Closed bzwei closed 1 month ago
I think we should not take care of any logic to wait_for and just check if we are running migrations and otherwise fail. As it is a external command, such a logic should be handled externally.
Also, as alternative to catch the exception, we could just look if the migrations are already applied
from django.db.migrations.executor import MigrationExecutor
from django.db import connection
executor = MigrationExecutor(connection)
targets = executor.loader.graph.leaf_nodes()
plan = executor.migration_plan(targets)
# there are pending migrations...
if plan:
@Alex-Izquierdo This is a good idea. It requires we update the startup command for all related pods (worker, scheduler), right?
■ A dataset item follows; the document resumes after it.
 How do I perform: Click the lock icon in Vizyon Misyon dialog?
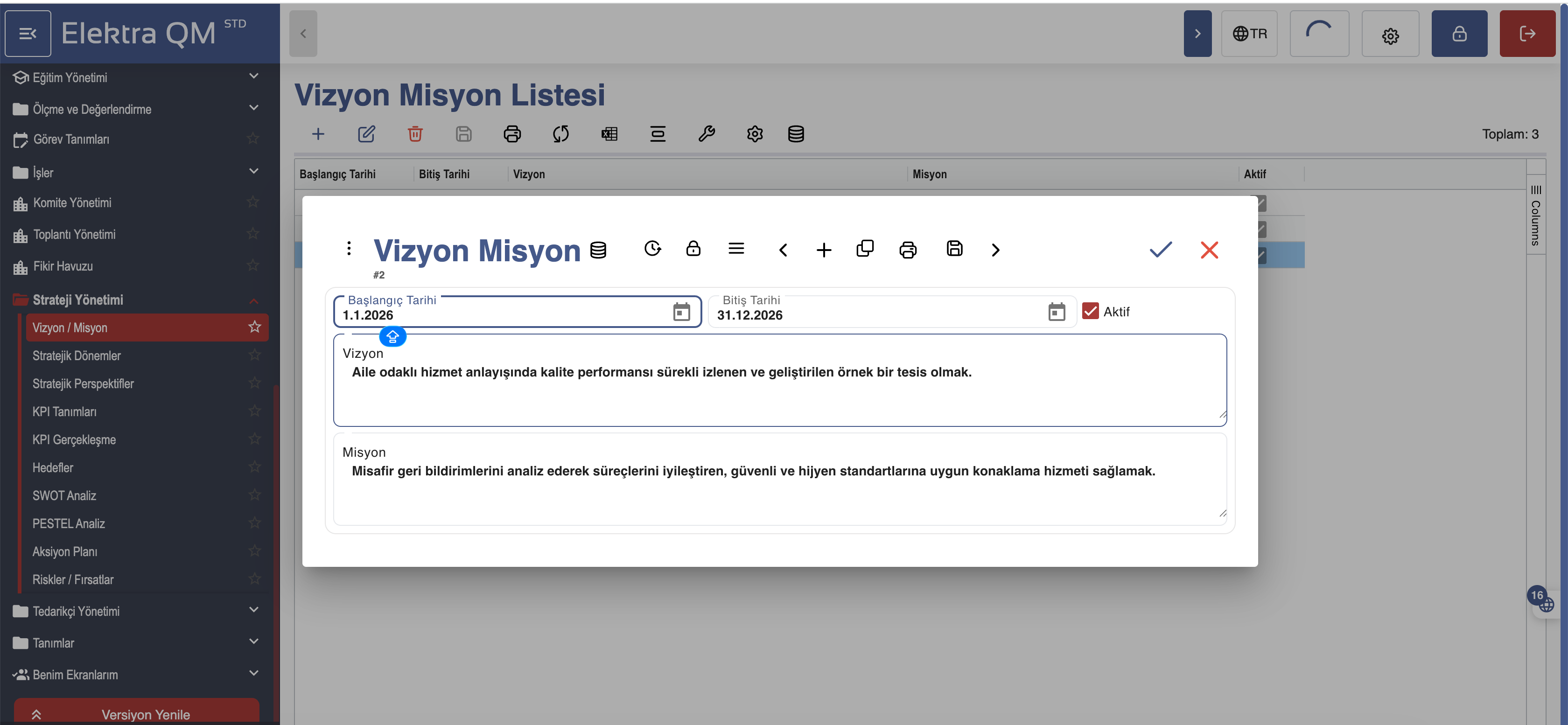point(693,248)
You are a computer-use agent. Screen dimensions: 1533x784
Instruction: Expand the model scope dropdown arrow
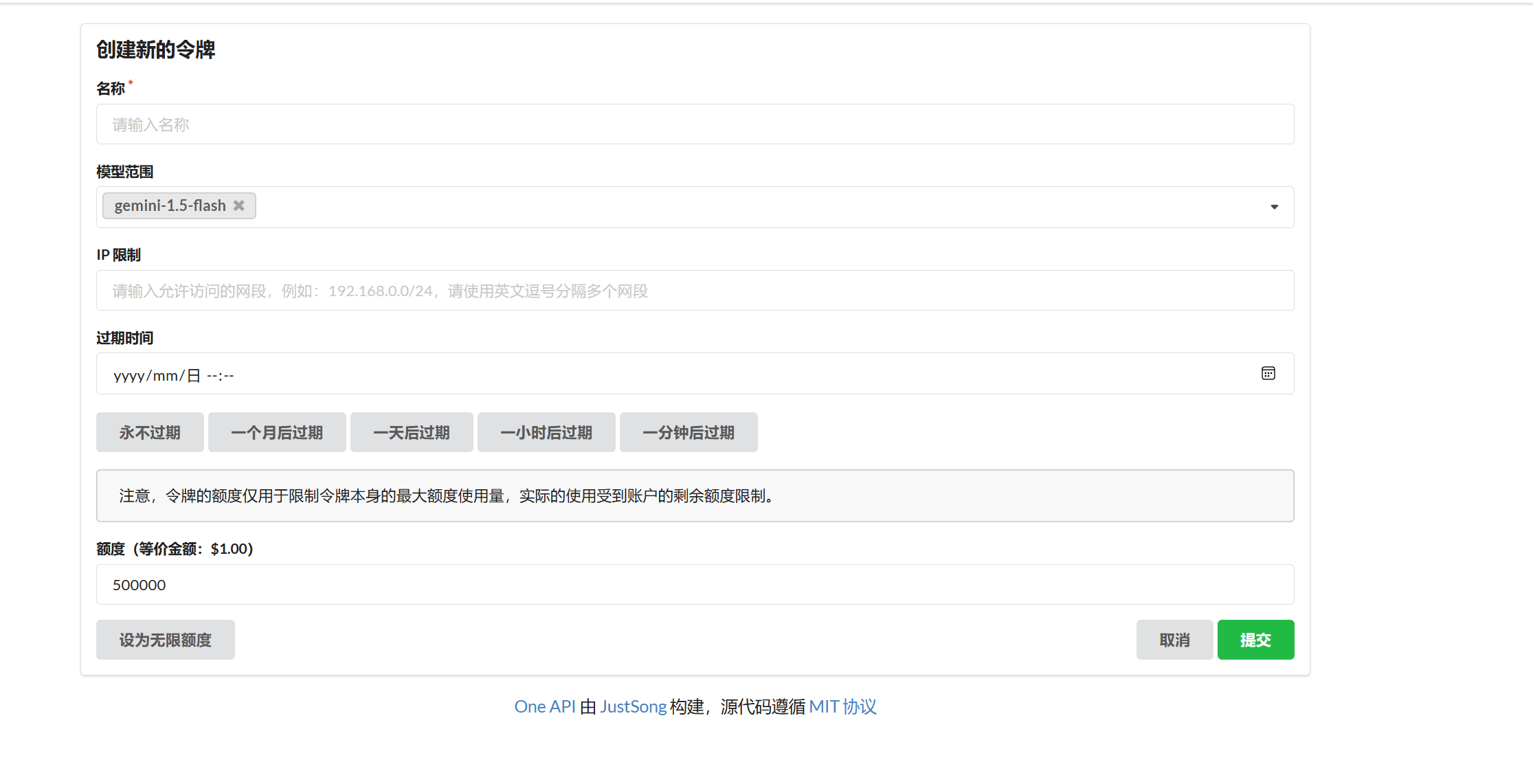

@Alex-Izquierdo This is a good idea. It requires we update the startup command for all related pods (worker, scheduler), right?
Yes, in the docker-compose there is no need, because the compose file itself handles the dependency on the api pod. I'm talking with @rooftopcellist so he can use that command in the operator.
In this PR, I would say we don't need to apply any "wait for" logic, just detect if we run migrations commands.
@Alex-Izquierdo I updated the PR. This PR does not detect whether a migration has completed because it does not need to wait for all migrations be done every time. No error is raised as long as the service_id can be fetched, which is populated the first time.
Scheduler and workers automatically wait on the service_id being ready so that we don't rely on the installer or operator to maintain the start-up dependency. Do not wait if the startup is for migration
Update: Based on the discussion, this PR now only raise an error if the process is running as a server, a scheduler, or a worker. It does not wait on possible migration done by another process.